** Start Document segment **
Business Trends: Four challenges to Australia’s rising role in the global LNG market

D. Gross, ION Commodities

The past 10 yr have been the decade of natural gas, but the next 10 yr will belong to LNG as countries race to build out their export capacity.

The rise of LNG goes hand in hand with natural gas’ role as an increasingly critical component of the global energy market in the next few decades, as demand for energy continues to rise to meet the lighting, heating, cooling and transport needs of a growing global population. According to Shell’s 2019 LNG outlook, LNG will meet 40% of expected energy growth by 2035.

With immense opportunity on a global scale, the race to build export infrastructure will see long-standing leaders replaced by up-and-comers—countries that, for two decades, saw their conventional gas supplies dwindle. Qatar will be the first to lose the title of the world’s largest LNG exporter—a position the country has held since 2006.

The competition? Australia.
** End Document segment **
Exercise 1 ▸
Reproduce the Australia LNG article word for word between "The rise of" and "The competition? Australia.", inclusive.
Exercise 2 ▸
Continue the Australia LNG article from its last sentence.
** Start Stored rows **
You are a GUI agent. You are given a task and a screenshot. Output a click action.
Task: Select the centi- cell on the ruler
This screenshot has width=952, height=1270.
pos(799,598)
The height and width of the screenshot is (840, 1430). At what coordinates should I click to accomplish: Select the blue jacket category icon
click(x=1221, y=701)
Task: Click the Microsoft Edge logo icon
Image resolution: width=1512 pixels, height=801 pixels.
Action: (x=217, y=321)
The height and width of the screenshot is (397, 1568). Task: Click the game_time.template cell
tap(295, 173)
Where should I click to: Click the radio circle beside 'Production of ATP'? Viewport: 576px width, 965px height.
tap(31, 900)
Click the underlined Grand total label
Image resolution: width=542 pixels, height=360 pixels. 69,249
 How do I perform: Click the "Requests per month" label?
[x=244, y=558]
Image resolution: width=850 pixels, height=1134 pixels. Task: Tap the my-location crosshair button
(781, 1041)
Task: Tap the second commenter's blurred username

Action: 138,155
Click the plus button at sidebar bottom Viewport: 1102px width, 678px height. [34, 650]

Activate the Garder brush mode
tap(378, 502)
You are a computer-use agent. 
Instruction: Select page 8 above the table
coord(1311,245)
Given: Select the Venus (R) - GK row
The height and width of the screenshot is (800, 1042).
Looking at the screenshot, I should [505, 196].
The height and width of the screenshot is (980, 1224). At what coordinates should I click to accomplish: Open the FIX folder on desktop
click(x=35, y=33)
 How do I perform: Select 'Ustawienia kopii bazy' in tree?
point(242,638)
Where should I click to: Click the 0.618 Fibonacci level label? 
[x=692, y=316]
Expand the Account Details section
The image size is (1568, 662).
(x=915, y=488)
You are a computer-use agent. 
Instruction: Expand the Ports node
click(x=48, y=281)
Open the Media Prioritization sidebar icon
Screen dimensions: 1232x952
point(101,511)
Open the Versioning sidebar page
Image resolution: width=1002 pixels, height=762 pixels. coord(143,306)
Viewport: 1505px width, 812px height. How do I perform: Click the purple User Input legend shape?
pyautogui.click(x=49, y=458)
** End Stored rows **
Expected answer 1 ▸
The rise of LNG goes hand in hand with natural gas’ role as an increasingly critical component of the global energy market in the next few decades, as demand for energy continues to rise to meet the lighting, heating, cooling and transport needs of a growing global population. According to Shell’s 2019 LNG outlook, LNG will meet 40% of expected energy growth by 2035.

With immense opportunity on a global scale, the race to build export infrastructure will see long-standing leaders replaced by up-and-comers—countries that, for two decades, saw their conventional gas supplies dwindle. Qatar will be the first to lose the title of the world’s largest LNG exporter—a position the country has held since 2006.

The competition? Australia.

Expected answer 2 ▸
Australia’s rise to No. 1. Over the past decade, Australia has been setting the stage to become the world’s largest LNG exporter, with long-term investments in new LNG projects. Since 2012, Australia has brought eight LNG export projects online.

Earlier this summer, Australia’s export capacity finally outstripped Qatar when Shell’s Prelude FLNG barge project in northwestern Australia came online. Now, global LNG markets wait for Australia to steadily operate at full capacity. Once that happens, it will replace Qatar as the world’s leading exporter of LNG. Australia has already exported more LNG than Qatar in both November 2018 and April 2019.

Australia’s path to become the world’s largest LNG exporter is not without challenges (Fig. 1). Four issues the Australian LNG industry will face in the decades to come are outlined in the following sections.

Business Trends Fig 01
Fig. 1. Australia will face several challenges to growing its LNG export business, including constraints on LNG supply, competition from other exporters, opposition from domestic environmentalists, and uncertainties about the longevity of global LNG demand.

Challenge #1: Constraints on LNG supply. Enthusiasm for Australia’s LNG is booming, and experts predict that 80% of the country’s domestic gas production will be used for LNG exports by 2020. This has serious implications for domestic supply and demand.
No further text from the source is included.